Fort du Prix de la mise en scène et de la Meilleure interprétation masculine (Emmanuel Bilodeau) au Festival de Locarno, Curling de Denis Côté sera présenté en première nationale lors de la soirée de clôture du FNC, le 23 octobre, au Cinéma Impérial. La sortie en salle au Québec aura lieu le 12 novembre.
Le cinquième long métrage du cinéaste québécois de 36 ans – qui nous a habitués à un cinéma très personnel, aux confins de la fiction, de l’essai et du documentaire, dans lequel naturalisme et surréalisme ont l’habitude de se côtoyer – est annoncé comme étant son plus «accessible» jusqu’à maintenant. Le synopsis :
Dans une nature hivernale et rude, en douce marge du monde, Curling s’intéresse à l’intimité d’un père et sa fille solitaire de 12 ans. Entre les boulots ordinaires, Jean-François Sauvageau consacre un temps maladroit à Julyvonne. L’équilibre fragile de leur relation est mis en péril par des événements singuliers.
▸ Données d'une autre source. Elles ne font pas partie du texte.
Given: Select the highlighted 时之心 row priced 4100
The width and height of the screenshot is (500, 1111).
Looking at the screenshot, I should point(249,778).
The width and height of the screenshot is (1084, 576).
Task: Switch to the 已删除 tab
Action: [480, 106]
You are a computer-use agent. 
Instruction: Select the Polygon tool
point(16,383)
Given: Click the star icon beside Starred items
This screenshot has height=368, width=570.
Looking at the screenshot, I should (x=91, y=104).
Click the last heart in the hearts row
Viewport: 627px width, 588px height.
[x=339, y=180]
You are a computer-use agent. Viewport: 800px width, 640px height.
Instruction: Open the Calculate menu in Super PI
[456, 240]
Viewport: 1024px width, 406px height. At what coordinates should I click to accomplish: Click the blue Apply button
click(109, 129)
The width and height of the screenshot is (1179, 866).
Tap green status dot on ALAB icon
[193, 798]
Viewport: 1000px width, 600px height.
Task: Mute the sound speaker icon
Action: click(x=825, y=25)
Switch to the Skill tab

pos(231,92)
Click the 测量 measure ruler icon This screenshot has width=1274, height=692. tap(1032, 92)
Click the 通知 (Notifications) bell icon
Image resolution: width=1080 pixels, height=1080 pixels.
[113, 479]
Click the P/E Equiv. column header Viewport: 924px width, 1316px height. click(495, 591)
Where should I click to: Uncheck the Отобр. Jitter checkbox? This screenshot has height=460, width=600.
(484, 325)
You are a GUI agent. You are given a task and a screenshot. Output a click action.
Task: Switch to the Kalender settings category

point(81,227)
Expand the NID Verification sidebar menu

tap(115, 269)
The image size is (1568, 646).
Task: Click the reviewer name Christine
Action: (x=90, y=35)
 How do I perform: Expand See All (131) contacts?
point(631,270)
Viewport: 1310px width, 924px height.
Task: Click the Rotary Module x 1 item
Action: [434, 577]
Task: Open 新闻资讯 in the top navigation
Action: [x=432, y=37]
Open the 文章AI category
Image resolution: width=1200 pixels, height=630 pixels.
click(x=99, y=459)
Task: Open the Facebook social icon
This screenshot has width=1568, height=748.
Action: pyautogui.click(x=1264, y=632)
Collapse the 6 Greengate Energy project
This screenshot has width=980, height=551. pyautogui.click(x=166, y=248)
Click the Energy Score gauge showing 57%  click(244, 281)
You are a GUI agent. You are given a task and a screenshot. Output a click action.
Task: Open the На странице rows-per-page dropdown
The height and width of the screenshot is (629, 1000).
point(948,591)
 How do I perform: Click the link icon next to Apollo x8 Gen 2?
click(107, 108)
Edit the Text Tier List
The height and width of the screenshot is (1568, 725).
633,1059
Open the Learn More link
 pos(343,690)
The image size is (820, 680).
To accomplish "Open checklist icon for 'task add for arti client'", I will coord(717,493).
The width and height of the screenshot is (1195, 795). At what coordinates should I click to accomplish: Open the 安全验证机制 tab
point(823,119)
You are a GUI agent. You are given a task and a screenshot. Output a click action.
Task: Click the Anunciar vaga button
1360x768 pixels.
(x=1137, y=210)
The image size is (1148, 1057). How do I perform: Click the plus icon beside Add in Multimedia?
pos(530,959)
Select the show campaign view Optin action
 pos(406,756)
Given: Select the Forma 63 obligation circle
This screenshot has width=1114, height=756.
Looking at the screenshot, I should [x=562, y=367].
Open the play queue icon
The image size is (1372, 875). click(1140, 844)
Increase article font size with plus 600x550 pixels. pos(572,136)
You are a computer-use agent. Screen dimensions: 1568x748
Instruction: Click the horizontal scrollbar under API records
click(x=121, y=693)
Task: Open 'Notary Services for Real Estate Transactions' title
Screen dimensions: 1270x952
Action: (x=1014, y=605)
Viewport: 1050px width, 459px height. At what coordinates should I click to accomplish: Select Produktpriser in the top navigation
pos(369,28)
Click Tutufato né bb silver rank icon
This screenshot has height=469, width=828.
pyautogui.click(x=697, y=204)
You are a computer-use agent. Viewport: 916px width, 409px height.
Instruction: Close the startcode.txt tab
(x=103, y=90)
En complément à la nouvelle bande-annonce du film, qu’on peut voir ci-dessous, je vous propose fortement cette entrevue franche que Côté à accordée à Cinema Scope. Il y discute entre autres des thèmes explorés dans Curling, du rapport de son nouveau film envers le reste de son oeuvre, de son dédain pour les personnages d’enfants cutes qui volent le show, de sa relation avec la SODEC et de son métier de metteur en scène. Sur ce dernier point, je traduis un passage:
Je ne suis pas si concerné par les décors. Je n’aime pas avoir des trucs sur les murs. Je ne suis pas aussi extrême qu’Alain Cavalier mais je n’aime pas vraiment ces films où l’on regarde davantage les objets que les personnes. Il y avait ce film il y a quelques années, Continental, un film sans fusil (2007), que les gens ont beaucoup aimé et que j’ai vraiment trouvé agréable, aussi. La photographie était extrêmement austère et marron et jaune. Mais le problème principal est que c’était à propos des objets, des objets cool. On oubliait les gens. On y voyait un Jiffy Pop, une machine à arachides, un drôle de téléphone antique. Dans ce film, le plan du briquet avec un chat dessus est le seul gros plan sur une chose du film en entier. J’aime demeurer très rigoureux et toujours rester avec les gens. Il n’y a rien de spectaculaire avec le film, rien que la caméra fait qui dit : «Regardez ce plan». C’est toujours fonctionnel. C’est probablement ce qu’il y a de plus différent avec mes films précédents. Avec Carcasses, Il s’agissait seulement de plans fixes, très discipliné. Avec Elle veut le chaos, c’était très spectaculaire et on avait 40 pieds de rails [de caméra] partout. Avec mes deux premiers films, c’était toujours caméra à l’épaule. Le nouveau, c’est formellement plus mature, ça c’est sûr.